◆ To do
Every entry below should be reproduced exactly; no picture is to be included.
======== Data to examine
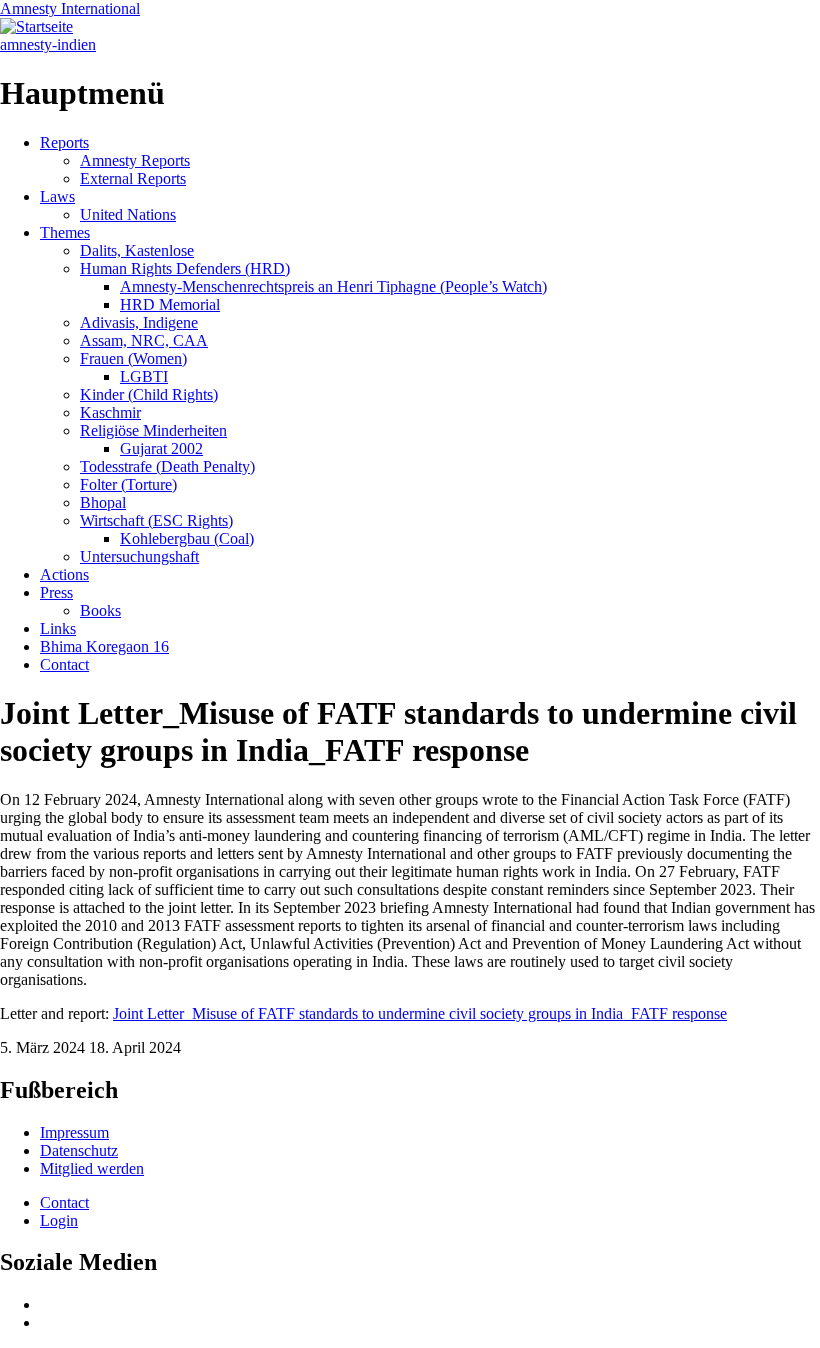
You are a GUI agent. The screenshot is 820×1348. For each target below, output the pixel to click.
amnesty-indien (48, 44)
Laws (57, 196)
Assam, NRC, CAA (144, 340)
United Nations (128, 214)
================
◆ Solution
You are a GUI agent. The screenshot is 820×1348. For each target below, output the pixel to click.
amnesty-indien (48, 44)
Laws (57, 196)
Assam, NRC, CAA (144, 340)
United Nations (128, 214)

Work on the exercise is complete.